Material for this task:
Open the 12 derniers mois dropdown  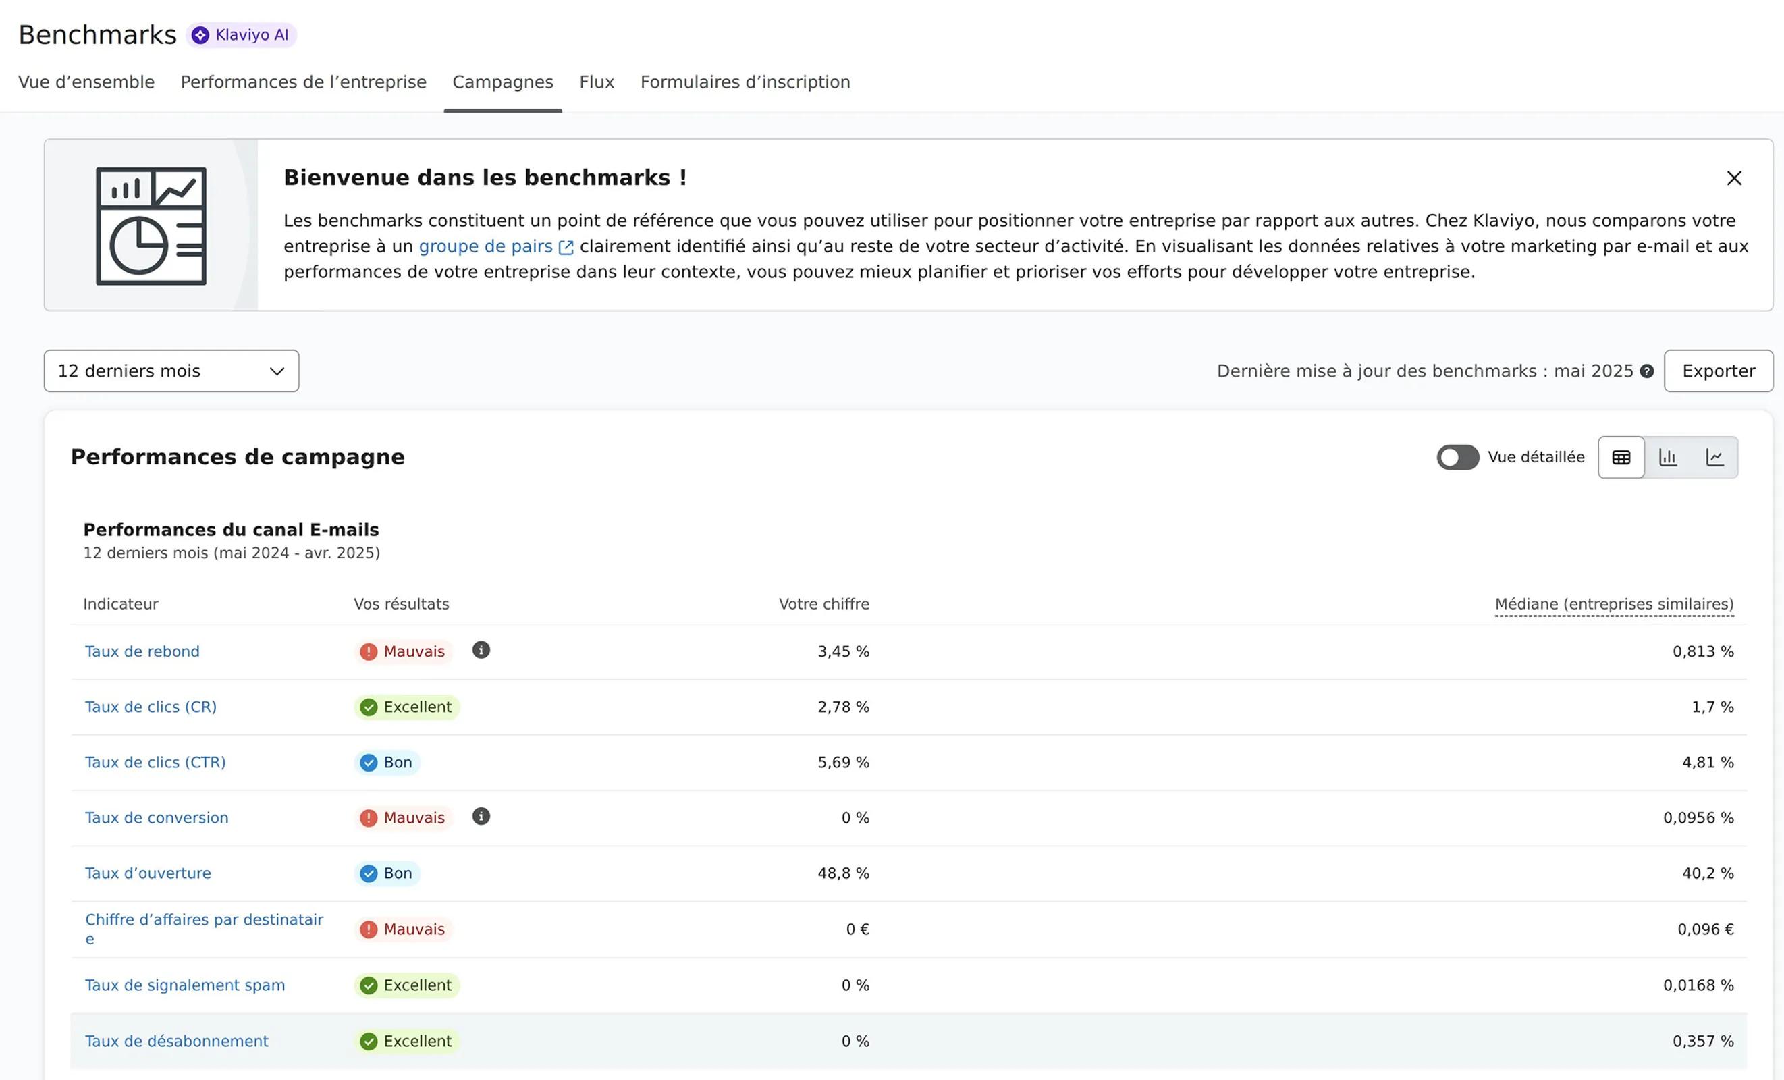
* * *
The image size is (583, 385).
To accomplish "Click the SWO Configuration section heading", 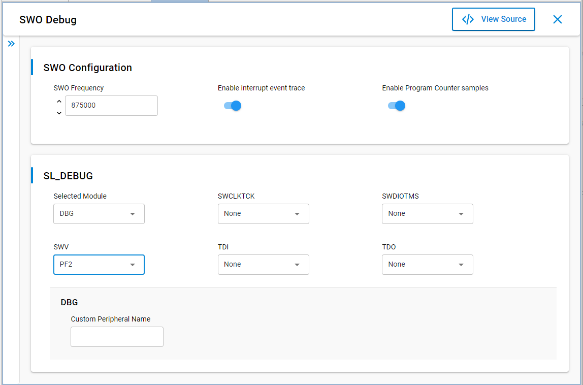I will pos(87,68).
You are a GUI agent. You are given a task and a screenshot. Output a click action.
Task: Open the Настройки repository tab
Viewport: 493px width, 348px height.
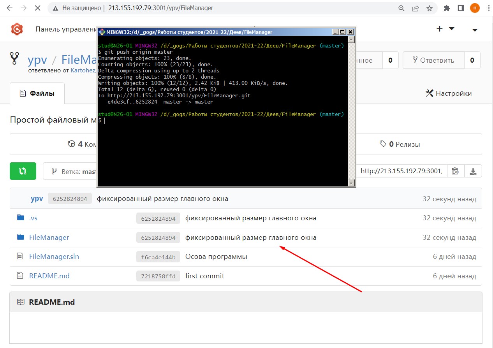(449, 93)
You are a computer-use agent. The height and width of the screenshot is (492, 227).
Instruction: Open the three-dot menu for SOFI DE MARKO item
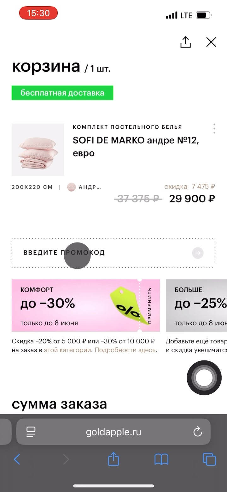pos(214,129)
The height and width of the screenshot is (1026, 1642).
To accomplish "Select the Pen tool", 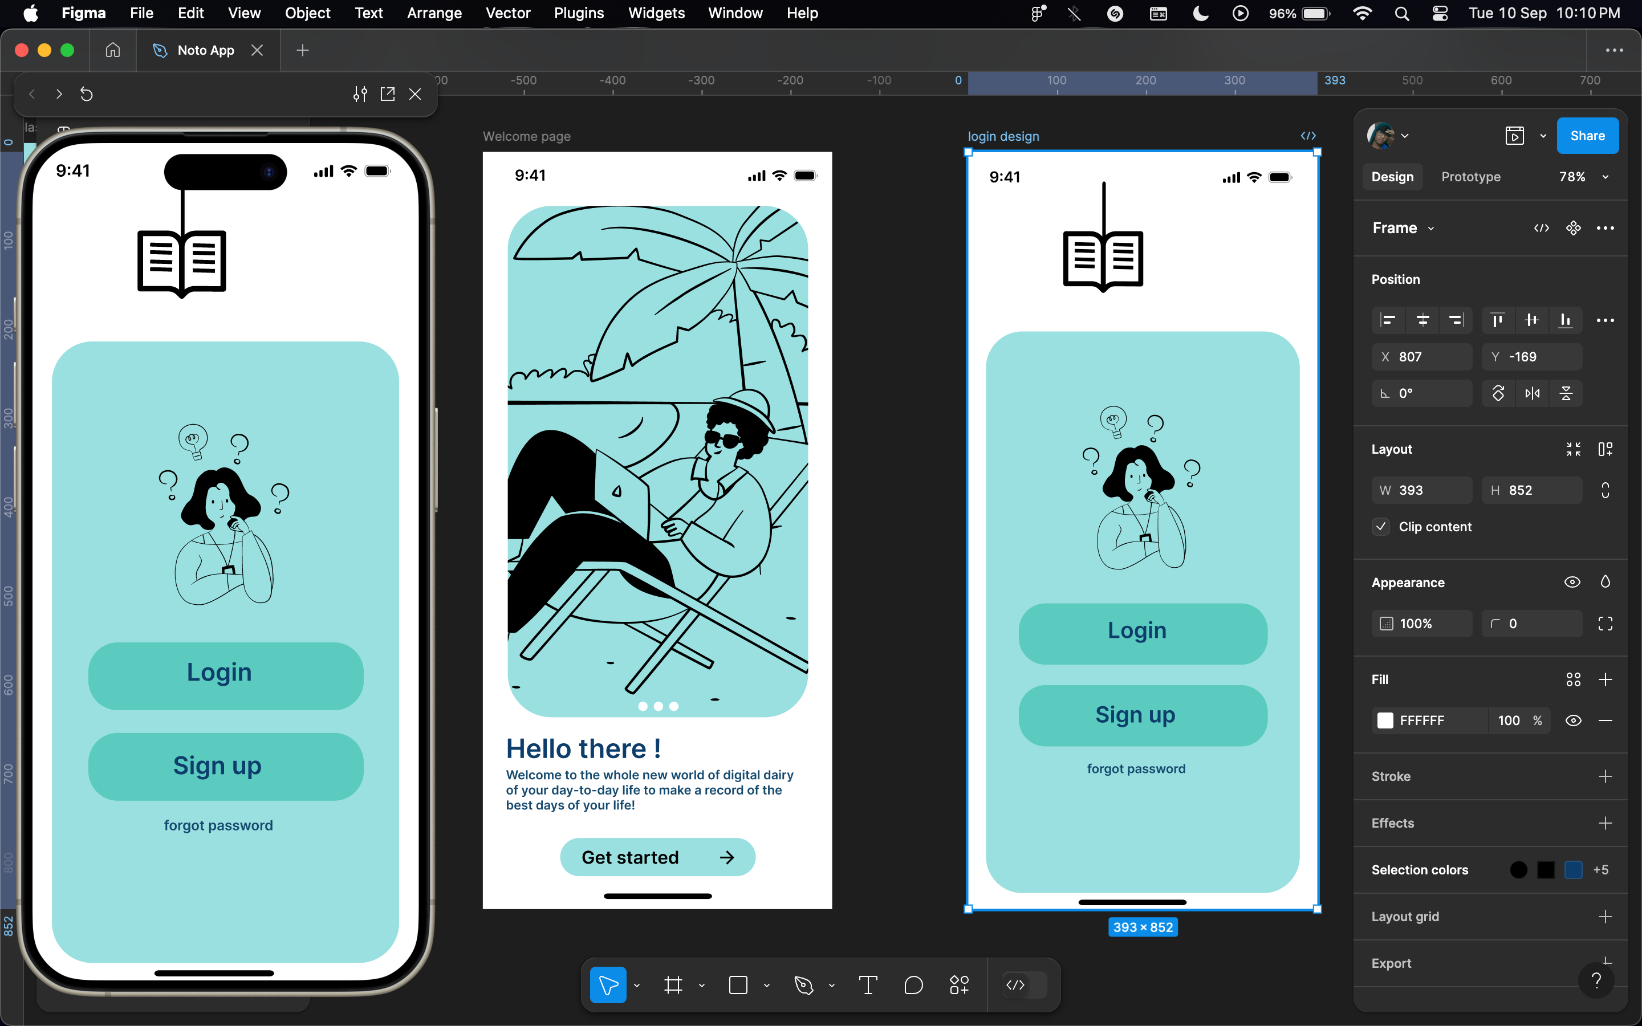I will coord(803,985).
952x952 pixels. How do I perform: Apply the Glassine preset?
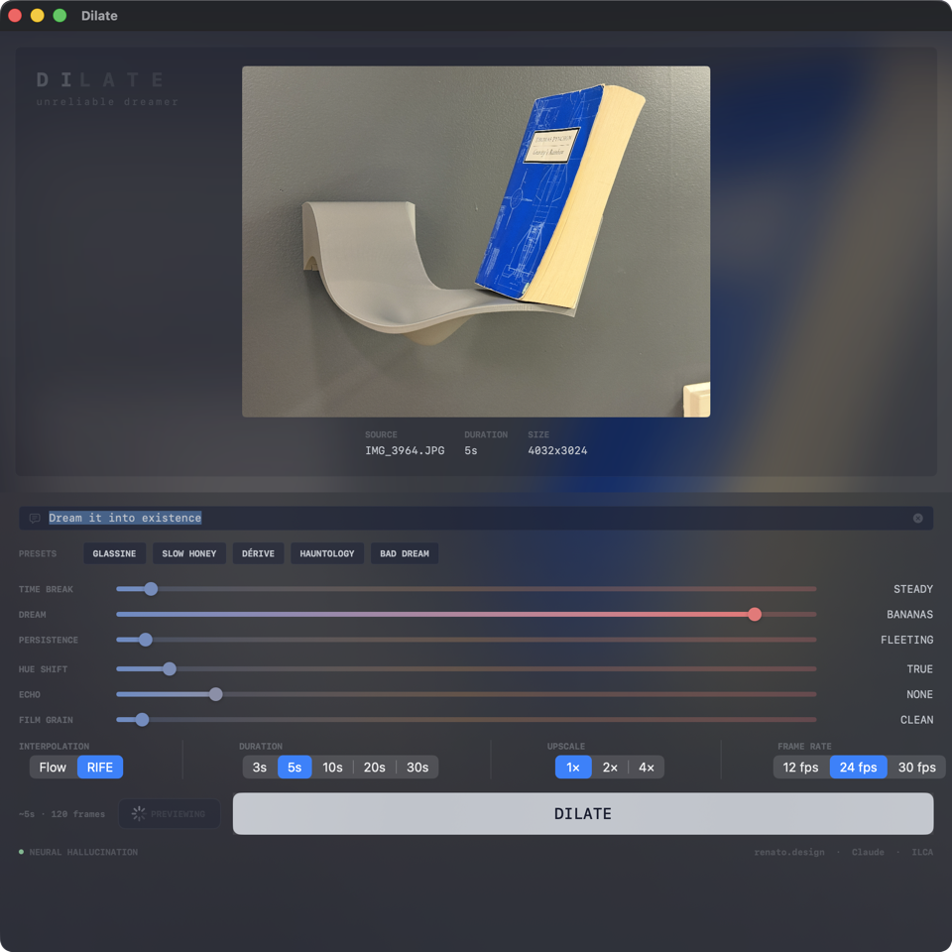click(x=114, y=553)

Problem: Count the lines in the data above that contain the word "agent", and reply with only that number.

Answer to the exercise: 2